Our OSS project is extremely lively with over 2000 code commits, and we place emphasis on continually improving its usability. Lively community activities are also taking place, with some 590 participants attending two hackathons, four hands-on meetings, three casual talks, and one casual meetup event. The casual talks have been very interesting, as they introduced usage reports from organizations other than the original developers, NTT laboratories and PFI, which confirms that the use of the system is expanding.
Another significant indicator is the drive to introduce Jubatus to commercial products and thus expand its use by businesses. This will require careful utilization of commercial knowledge through selection of the most suitable analysis algorithm and performance tuning. To better support businesses, NTT Software Corporation established a commercial Jubatus support service in January 2014; it offers a wide variety of support functions to enhance the commercial application of Jubatus.
6. Case studies
6.1 Case 1: WatchBee
Jubatus is used in the summary display function of WatchBee , a reputation analysis service provided by NTT IT Corporation (NTT-IT). This function analyzes large-scale data such as SNS data, extracts the features of each kind of data, and groups similar data based on the correlation between features. Rapid data analysis is essential for this function because large quantities of new data are created every minute, and WatchBee must analyze that data every 30 minutes. The online processing of Jubatus has substantial advantages for this kind of deep and large-scale real-time analysis.
6.2 Case 2: hitoe
Jubatus is well-suited for analyzing sensor data. With conventional techniques, threshold values are necessary to classify human poses and motions when analyzing their three-axis accelerometer data*4 acquired from wearable devices such as hitoe . However, it is difficult to determine the proper threshold values. Furthermore, optimum values may differ from person to person because of their different physiques and manners of poses and gestures.
Jubatus can automatically find the criteria for establishing thresholds by learning from the sensor data of each pose and motion (Fig. 4). Personalized criteria for every individual are generated by Jubatus since it is able to distinguish the differences in personal physiques and in the manner of poses and gestures. Furthermore, Jubatus can improve the accuracy of criteria by using its incremental learning function on misclassified data.

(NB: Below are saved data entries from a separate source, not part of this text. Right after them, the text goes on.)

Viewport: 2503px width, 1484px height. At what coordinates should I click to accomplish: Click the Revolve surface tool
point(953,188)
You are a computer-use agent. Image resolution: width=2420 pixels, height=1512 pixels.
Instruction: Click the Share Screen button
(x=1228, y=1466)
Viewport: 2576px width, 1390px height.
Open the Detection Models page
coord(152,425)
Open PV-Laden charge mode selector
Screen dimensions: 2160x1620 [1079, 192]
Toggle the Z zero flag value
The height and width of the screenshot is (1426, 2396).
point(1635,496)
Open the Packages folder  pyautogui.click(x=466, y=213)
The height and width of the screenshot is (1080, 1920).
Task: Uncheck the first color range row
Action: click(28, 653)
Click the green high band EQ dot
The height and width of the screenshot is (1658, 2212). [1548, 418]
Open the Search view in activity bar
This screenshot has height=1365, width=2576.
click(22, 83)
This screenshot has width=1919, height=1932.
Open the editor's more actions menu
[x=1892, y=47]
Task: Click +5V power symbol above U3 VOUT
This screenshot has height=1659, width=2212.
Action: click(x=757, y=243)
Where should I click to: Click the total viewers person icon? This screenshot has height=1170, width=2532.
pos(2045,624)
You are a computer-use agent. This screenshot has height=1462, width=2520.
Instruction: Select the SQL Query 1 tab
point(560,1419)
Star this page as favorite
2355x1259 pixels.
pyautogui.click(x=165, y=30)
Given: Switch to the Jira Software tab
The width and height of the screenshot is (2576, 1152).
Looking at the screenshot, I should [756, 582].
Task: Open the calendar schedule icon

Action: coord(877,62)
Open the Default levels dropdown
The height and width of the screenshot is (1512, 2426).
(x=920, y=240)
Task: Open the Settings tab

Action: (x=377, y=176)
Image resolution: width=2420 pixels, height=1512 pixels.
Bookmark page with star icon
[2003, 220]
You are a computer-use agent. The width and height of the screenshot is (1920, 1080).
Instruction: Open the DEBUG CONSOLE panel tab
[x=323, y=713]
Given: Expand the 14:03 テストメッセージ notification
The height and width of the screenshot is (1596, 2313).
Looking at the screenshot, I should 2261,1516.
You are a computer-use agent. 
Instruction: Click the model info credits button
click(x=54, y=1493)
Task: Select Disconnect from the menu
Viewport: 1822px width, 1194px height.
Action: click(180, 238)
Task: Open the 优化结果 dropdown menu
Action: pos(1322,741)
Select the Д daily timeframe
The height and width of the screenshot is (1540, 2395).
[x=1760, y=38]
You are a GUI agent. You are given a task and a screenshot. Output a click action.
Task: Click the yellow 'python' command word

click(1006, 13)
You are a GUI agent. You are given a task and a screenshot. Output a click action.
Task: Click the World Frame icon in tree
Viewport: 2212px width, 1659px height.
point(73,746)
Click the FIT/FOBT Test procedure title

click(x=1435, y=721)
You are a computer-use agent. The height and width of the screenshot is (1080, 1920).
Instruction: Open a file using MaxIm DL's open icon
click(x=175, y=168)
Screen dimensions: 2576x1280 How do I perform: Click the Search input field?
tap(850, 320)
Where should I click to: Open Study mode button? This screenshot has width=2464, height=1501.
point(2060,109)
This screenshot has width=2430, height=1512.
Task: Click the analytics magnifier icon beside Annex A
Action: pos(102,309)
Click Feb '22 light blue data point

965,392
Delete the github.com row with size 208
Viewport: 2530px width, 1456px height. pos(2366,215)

6.3 Case 3: Surveillance video analysis
Jubatus can also be used to analyze footage captured in surveillance videos (Fig. 5). Current security systems are inefficient, as the stored videos must be manually rewound to around the time of the incident and then manually reviewed. This can allow crime precursors to be overlooked. The classification power of Jubatus can be used to analyze the videos as they are captured and to extract notable features such as the color of clothing, the presence of a backpack, or actions such as using a smartphone or reading a book. The image data are tagged with the features, which greatly facilitates subsequent processing and search operations.
We intend to utilize the latest video recognition technology such as deep learning  to further enhance the accuracy of attribute classification.
7. Future developments
Current activities are mainly directed towards strengthening the analysis algorithms of Jubatus and enhancing the usability of JubaQL. A long-term goal remains raising user awareness of Jubatus. Future activities will focus on introducing Jubatus to business applications, improving service quality (higher operability and reliability), and adding peripheral functions. Finally, we intend to greatly expand the application area of Jubatus by introducing it in new fields such as AI (artificial intelligence) and IoT (Internet of Things).